Sunday, 7 December 2014

Pearl Harbor Memories

Disasters can be great prompts for family history interviews. Many years ago, when my daughter was in high school, she used Pearl Harbor Day as the basis for interviewing some of the older members of our family.  After this we also did some interviews based around the Cuban Missile Crisis (October 1962), the Kennedy Assassination (22 November 1963), and the terrorist attacks of 11 September 2001.  Perhaps other infamous historical events can be used as similar interview prompts in other countries.

The USS Arizona Memorial at Pearl Harbor
The American naval base at Pearl Harbor, Hawaii, was attacked by the Japanese on 7 December 1941, a day President Franklin D. Roosevelt proclaimed “… a date that shall live in infamy.”   This was over 70 years ago, so very few relatives will be able to remember this date.  Here are the transcribed notes my daughter made:
"Where were you when you heard that Pearl Harbor had been bombed and what was your reaction?"

Short task: From the Pearl Harbor post, reproduce word for word the passage that begins with "Pearl Harbor Memories" and ends with "in other countries.".

Supplied data:
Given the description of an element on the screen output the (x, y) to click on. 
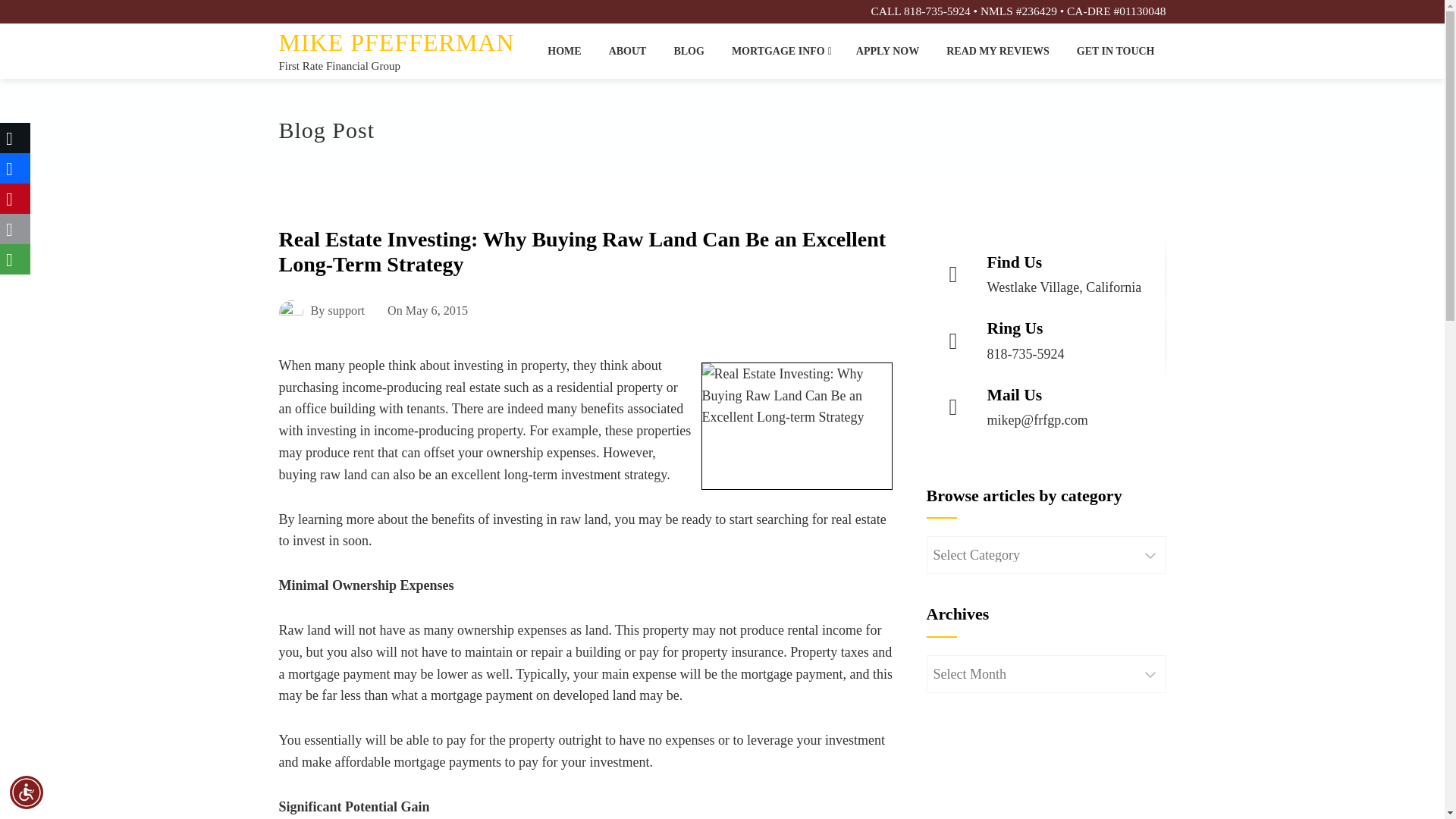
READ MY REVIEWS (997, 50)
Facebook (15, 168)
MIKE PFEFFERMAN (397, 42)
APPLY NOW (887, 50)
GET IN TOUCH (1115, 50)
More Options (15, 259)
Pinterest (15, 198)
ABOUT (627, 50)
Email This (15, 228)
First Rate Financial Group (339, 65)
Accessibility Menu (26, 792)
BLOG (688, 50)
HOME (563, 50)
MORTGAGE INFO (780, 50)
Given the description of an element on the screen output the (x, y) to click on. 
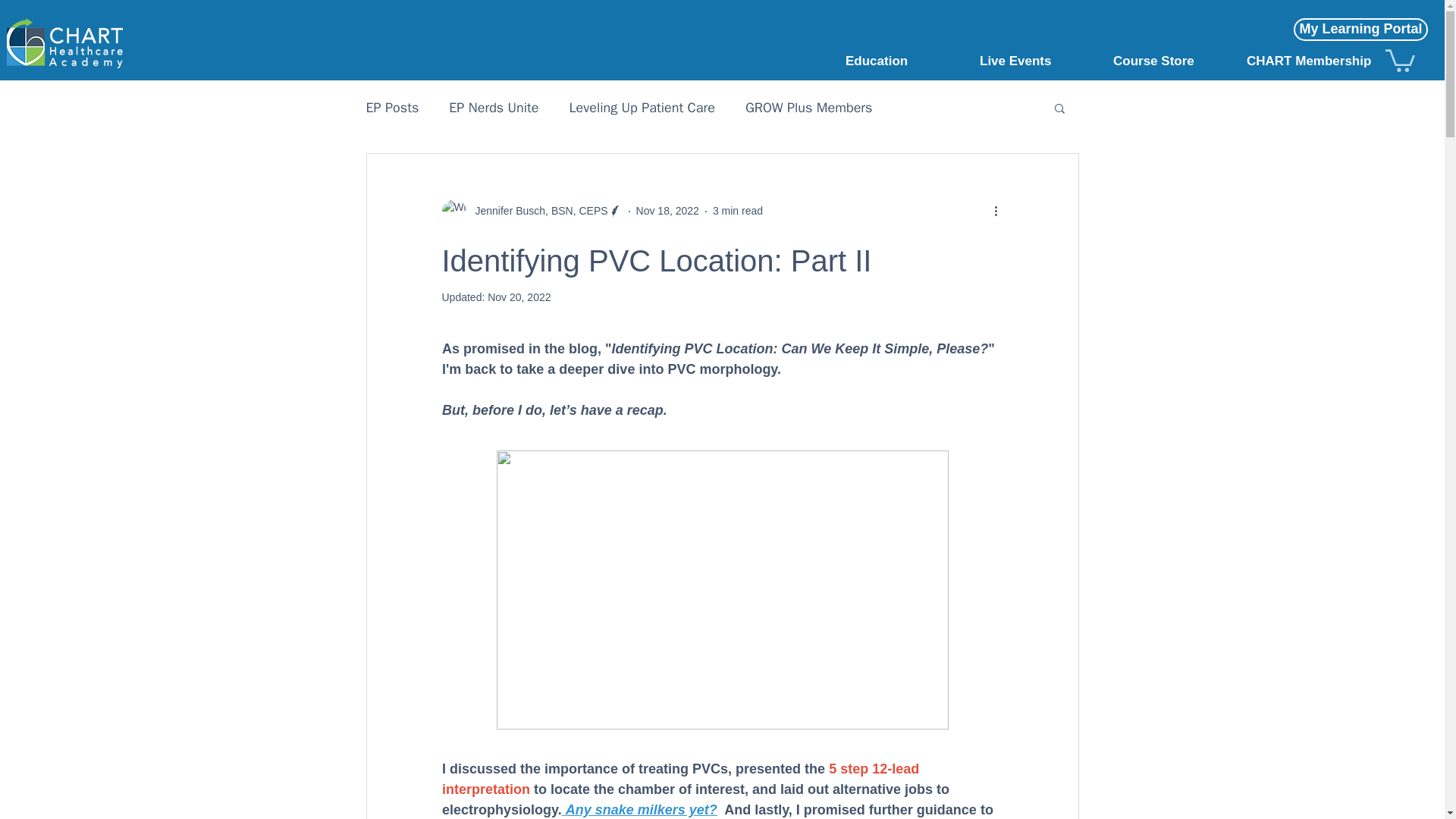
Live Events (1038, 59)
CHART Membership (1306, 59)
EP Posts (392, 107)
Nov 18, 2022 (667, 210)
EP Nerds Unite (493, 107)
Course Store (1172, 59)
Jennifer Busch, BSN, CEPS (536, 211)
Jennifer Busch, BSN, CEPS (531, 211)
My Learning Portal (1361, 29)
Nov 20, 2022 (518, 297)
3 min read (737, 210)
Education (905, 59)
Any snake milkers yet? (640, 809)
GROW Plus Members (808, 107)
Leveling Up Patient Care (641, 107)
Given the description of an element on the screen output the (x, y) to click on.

Right answer:
Pearl Harbor Memories

Disasters can be great prompts for family history interviews. Many years ago, when my daughter was in high school, she used Pearl Harbor Day as the basis for interviewing some of the older members of our family.  After this we also did some interviews based around the Cuban Missile Crisis (October 1962), the Kennedy Assassination (22 November 1963), and the terrorist attacks of 11 September 2001.  Perhaps other infamous historical events can be used as similar interview prompts in other countries.